Researchers from Spain's Andalusian Association for Research and Industrial Cooperation (AICIA) have explored the use of solar power to enhance energy efficiency in two microbreweries in Andalusia, Spain.
“Combining the facts that brewing is an energy-intensive process; that small industries consume more specific energy; and that smaller consumers pay higher prices for energy, it can be hypothesized that small breweries and microbreweries are promising candidates for cost-effective integration of solar energy,” they said.
The scientists developed a new methodology to estimate microbrewery energy consumption and assess the economic viability of integrating it with a PV system. Their approach incorporates on-site measurements, evaluation of small-scale heat and cold supply components, and simulation tools to calculate the levelized cost of heat and cold (LCOHC) and payback period.
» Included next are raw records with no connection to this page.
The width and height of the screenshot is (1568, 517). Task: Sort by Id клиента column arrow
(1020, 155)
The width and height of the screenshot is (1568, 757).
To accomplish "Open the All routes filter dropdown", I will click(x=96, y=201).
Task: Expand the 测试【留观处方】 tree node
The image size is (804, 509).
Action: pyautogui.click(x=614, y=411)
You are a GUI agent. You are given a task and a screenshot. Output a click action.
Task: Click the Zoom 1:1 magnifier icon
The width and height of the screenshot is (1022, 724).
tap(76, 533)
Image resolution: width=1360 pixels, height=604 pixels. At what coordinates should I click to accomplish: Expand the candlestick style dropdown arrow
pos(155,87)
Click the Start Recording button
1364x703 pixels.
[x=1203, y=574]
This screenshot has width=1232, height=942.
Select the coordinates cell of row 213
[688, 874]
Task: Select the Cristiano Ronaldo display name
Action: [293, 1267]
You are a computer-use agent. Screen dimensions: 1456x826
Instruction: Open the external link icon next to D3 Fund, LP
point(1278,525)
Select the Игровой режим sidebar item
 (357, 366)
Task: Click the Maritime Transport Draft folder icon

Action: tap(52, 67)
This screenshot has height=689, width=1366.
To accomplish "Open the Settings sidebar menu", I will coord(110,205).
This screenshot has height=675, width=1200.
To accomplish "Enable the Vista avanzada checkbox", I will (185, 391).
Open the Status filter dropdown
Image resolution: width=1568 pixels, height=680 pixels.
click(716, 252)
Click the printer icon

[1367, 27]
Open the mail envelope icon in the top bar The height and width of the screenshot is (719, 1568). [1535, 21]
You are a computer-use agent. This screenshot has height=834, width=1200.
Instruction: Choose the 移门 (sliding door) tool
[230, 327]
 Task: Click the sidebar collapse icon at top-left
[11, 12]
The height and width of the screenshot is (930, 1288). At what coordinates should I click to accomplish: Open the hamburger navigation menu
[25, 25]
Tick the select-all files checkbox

They analyzed a fully electric microbrewery equipped with a rooftop solar array across all 52 provinces of Spain. The study accounted for the thermal characteristics of the brewery's main building, heat in tanks and cold in fermenters, air conditioning and heat pumps, as well as PV generation.
To assess the PV installation's economic feasibility, the research group employed two parameters: the discounted payback period (DPP) and the levelized cost of energy (LCOE). The group noted that for small and medium-sized enterprises, certain business accounting terms like depreciation, residual value, and corporate tax rate can be disregarded as their financial management resembles that of residential users rather than large corporations.
The analysis revealed that capex and electricity prices were the primary factors impacting the commercial viability of the solar power generator. The study assumed a maximum installed power of 20 kW with a ratio of 1/2 between the total PV area and total roof area.
“Electric storage has not been considered in the present study since the brewery requires to be connected to the main grid to ensure the electricity supply to the process, which compensates for the variability of the solar generation,” they explained, noting that they also assumed the PV system is operating under a net-billing scheme enabling the sale of excess power.
The techno-economic analysis showed that solar power could help reduce the LCOHC of a microbrewery in Spain by up to 29.7%, ranging from €0.285 ($0.31)/kWh to €0.332/kWh.
“The payback period might be suitable for companies’ investment horizon, ranging from 4.3 to 6.6 years,” the Spanish team said. “Extremely small PV system, of about 1 kWp, defines the shortest payback periods. Nevertheless, the improvement in the LCOHC is negligible in most cases, with reductions ranging between −0.8% and −3.21% compared to the corresponding reference LCOHC,” they stated.
They presented the new model in “Integration of solar energy in Small-scale Industries: Application to microbreweries,” which was recently published in Sustainable Energy Technologies and Assessments.